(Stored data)
- Opening Delimiter -

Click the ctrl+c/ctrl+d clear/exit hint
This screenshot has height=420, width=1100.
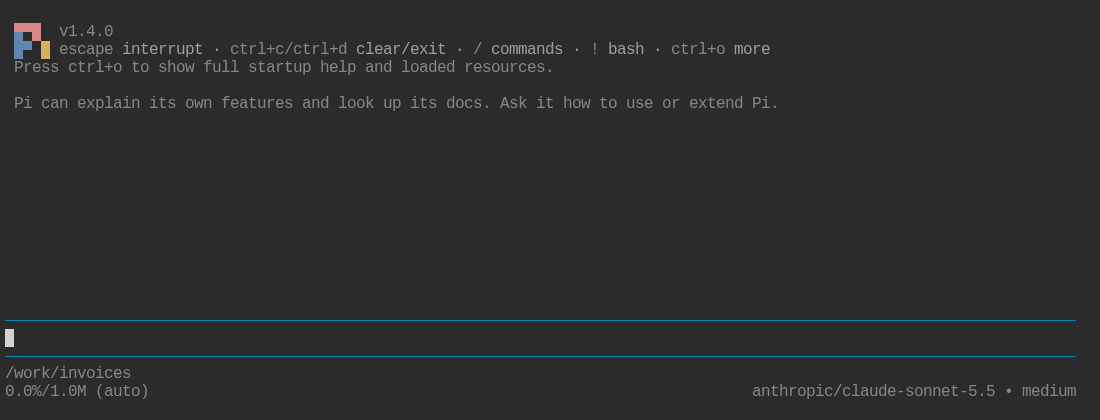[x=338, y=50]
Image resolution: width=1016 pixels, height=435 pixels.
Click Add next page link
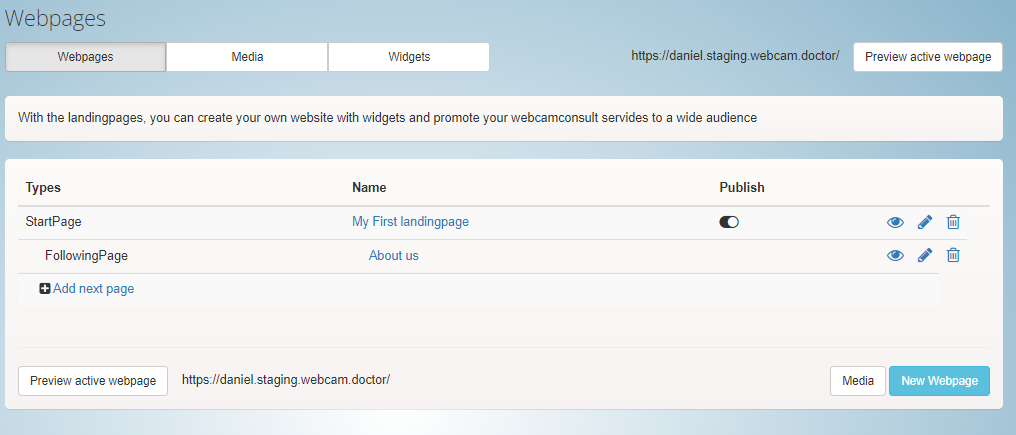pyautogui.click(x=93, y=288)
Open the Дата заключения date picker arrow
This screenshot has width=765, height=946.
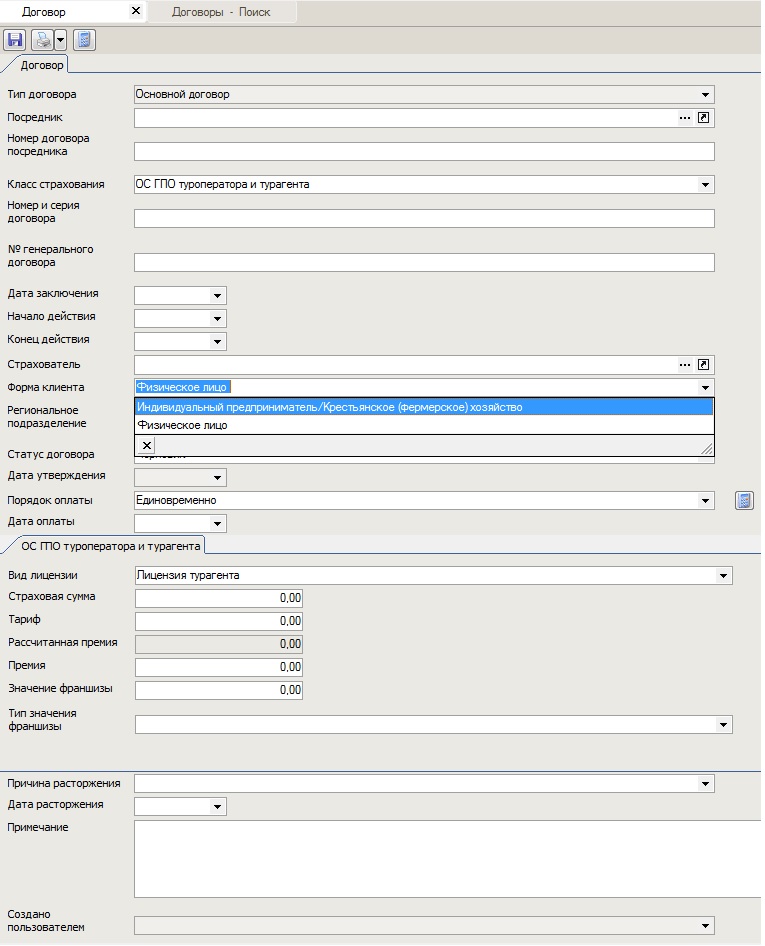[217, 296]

- Closing Delimiter -

The records above need to be given again exactly. Omit the pictures.

Click the ctrl+c/ctrl+d clear/exit hint
This screenshot has height=420, width=1100.
[x=338, y=50]
Image resolution: width=1016 pixels, height=435 pixels.
Click Add next page link
pyautogui.click(x=93, y=288)
Open the Дата заключения date picker arrow
This screenshot has width=765, height=946.
[217, 296]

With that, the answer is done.